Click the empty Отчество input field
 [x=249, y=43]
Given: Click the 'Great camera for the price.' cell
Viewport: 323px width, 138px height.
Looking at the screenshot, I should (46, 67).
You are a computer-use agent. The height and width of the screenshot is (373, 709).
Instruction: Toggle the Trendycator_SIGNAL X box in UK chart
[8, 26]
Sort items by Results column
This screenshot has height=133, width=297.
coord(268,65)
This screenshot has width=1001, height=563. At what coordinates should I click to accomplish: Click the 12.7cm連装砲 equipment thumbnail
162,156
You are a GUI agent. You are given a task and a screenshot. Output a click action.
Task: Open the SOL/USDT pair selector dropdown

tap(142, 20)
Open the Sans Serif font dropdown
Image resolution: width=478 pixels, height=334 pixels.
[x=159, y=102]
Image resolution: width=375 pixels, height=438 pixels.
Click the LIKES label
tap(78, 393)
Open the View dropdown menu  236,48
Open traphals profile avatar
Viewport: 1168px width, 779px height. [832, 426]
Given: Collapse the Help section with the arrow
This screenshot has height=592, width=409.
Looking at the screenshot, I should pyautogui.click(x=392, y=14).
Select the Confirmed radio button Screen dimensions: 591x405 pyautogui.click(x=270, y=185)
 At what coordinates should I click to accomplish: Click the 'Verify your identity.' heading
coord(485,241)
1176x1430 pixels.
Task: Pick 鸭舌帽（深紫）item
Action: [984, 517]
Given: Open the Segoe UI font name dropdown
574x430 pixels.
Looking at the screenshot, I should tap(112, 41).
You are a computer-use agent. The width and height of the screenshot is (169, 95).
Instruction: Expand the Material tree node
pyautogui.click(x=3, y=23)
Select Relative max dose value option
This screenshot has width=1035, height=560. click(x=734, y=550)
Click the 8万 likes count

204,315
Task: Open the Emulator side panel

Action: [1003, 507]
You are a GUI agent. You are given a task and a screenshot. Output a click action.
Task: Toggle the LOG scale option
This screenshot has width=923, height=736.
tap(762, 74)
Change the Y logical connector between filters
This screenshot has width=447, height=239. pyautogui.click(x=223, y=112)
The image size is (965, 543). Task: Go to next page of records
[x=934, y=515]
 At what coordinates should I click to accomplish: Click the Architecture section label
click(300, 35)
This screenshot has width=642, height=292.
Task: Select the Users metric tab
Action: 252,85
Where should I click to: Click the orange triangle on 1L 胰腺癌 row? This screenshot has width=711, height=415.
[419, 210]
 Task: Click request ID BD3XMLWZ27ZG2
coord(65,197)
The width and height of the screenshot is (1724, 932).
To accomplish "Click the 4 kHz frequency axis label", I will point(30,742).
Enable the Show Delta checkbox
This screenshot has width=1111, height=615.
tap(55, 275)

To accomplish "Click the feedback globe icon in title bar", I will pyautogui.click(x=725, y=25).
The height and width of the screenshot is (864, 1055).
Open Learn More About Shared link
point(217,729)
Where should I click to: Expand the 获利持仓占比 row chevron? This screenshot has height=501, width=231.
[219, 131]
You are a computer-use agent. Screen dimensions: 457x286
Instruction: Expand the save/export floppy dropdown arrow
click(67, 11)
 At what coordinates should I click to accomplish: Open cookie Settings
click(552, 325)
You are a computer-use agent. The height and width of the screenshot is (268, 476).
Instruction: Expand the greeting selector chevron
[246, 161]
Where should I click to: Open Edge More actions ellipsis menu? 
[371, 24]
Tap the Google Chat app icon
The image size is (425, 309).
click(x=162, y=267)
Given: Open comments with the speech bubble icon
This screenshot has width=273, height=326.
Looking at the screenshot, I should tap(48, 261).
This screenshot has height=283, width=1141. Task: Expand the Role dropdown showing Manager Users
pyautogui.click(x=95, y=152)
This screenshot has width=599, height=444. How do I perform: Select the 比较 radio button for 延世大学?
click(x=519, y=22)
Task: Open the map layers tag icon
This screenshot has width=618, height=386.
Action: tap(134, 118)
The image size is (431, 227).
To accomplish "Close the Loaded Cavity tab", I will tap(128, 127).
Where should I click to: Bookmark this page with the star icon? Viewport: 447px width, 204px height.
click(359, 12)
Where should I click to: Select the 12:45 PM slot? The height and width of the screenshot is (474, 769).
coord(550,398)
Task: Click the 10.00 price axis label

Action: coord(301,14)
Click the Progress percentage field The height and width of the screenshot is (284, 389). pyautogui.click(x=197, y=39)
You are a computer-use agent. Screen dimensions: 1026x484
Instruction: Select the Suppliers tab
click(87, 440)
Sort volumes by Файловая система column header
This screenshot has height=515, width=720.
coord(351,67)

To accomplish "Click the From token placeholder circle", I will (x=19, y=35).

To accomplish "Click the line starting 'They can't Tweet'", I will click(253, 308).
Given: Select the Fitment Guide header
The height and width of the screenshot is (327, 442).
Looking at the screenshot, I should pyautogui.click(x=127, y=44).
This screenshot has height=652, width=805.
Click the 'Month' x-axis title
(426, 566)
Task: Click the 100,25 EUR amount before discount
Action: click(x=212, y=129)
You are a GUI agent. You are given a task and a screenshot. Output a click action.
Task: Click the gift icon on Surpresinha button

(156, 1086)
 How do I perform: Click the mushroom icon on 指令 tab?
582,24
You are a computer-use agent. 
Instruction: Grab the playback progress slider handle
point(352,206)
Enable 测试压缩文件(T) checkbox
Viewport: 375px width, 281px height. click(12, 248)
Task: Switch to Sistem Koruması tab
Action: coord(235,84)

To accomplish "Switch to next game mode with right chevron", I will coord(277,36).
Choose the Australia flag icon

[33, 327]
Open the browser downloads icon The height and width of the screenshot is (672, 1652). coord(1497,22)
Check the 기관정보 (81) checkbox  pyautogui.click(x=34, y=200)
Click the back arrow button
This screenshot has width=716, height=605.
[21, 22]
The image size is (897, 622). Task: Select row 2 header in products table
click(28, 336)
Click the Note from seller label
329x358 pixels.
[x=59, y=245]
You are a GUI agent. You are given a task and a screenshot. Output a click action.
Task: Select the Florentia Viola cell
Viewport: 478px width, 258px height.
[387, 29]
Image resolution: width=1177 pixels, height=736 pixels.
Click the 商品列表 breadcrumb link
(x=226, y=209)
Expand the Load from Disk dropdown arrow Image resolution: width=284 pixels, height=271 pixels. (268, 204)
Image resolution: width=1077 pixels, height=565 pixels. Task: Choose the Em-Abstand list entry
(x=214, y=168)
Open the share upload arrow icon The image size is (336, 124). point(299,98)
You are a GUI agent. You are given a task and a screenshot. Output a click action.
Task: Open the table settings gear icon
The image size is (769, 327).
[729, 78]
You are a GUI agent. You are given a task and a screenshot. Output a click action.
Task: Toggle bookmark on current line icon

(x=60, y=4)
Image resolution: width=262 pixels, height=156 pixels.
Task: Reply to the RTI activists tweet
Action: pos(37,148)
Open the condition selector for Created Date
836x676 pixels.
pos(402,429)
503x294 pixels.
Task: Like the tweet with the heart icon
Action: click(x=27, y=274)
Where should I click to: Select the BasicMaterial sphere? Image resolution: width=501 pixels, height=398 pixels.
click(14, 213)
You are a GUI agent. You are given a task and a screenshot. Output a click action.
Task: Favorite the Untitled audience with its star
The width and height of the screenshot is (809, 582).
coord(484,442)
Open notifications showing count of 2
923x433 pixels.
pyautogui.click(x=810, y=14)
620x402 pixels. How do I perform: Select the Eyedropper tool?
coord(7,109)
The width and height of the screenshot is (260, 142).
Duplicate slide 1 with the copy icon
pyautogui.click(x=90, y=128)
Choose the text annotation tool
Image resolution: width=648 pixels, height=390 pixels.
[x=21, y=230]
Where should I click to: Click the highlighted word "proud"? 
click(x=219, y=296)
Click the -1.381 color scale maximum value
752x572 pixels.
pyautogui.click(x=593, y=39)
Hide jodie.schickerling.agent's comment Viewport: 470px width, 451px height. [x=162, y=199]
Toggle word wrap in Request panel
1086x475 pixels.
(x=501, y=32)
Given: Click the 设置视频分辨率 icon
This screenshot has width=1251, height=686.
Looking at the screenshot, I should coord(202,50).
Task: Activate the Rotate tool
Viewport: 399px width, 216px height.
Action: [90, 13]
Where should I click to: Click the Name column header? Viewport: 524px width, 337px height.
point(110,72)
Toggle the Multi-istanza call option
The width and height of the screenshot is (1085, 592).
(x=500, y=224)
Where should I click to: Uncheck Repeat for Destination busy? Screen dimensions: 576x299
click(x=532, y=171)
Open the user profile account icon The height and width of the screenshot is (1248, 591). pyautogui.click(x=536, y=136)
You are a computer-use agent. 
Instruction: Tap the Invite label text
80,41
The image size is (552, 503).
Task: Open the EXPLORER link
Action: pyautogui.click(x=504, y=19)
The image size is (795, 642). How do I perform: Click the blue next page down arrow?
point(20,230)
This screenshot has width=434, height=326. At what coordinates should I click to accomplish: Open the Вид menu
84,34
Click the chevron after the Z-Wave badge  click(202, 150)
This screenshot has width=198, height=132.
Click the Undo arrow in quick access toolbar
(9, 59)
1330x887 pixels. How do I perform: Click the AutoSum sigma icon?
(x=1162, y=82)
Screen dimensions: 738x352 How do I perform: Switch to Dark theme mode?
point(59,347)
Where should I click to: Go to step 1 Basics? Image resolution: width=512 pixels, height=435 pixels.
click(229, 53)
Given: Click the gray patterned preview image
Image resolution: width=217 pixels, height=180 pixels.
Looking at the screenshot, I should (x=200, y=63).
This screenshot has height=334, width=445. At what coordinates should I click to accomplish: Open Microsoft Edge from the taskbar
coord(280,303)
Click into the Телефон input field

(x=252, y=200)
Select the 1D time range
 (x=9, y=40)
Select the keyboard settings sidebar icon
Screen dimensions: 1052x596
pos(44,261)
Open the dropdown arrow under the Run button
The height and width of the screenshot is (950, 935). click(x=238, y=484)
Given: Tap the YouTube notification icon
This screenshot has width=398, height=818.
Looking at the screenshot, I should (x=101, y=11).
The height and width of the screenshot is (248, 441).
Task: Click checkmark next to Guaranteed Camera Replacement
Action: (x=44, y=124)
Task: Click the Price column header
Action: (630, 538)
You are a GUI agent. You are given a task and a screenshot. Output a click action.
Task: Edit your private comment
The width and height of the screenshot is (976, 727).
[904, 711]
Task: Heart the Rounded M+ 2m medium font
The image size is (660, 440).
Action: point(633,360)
_ _ _ _ _
### What to produce
Nothing beyond the line containing "Open the View" is to be output; the lines above, from the first one onward to that line, are to be transcribed exactly.

### Response
Click the empty Отчество input field
 [x=249, y=43]
Given: Click the 'Great camera for the price.' cell
Viewport: 323px width, 138px height.
Looking at the screenshot, I should (46, 67).
You are a computer-use agent. The height and width of the screenshot is (373, 709).
Instruction: Toggle the Trendycator_SIGNAL X box in UK chart
[8, 26]
Sort items by Results column
This screenshot has height=133, width=297.
coord(268,65)
This screenshot has width=1001, height=563. At what coordinates should I click to accomplish: Click the 12.7cm連装砲 equipment thumbnail
162,156
You are a GUI agent. You are given a task and a screenshot. Output a click action.
Task: Open the SOL/USDT pair selector dropdown

tap(142, 20)
Open the Sans Serif font dropdown
Image resolution: width=478 pixels, height=334 pixels.
[x=159, y=102]
Image resolution: width=375 pixels, height=438 pixels.
Click the LIKES label
tap(78, 393)
Open the View dropdown menu  236,48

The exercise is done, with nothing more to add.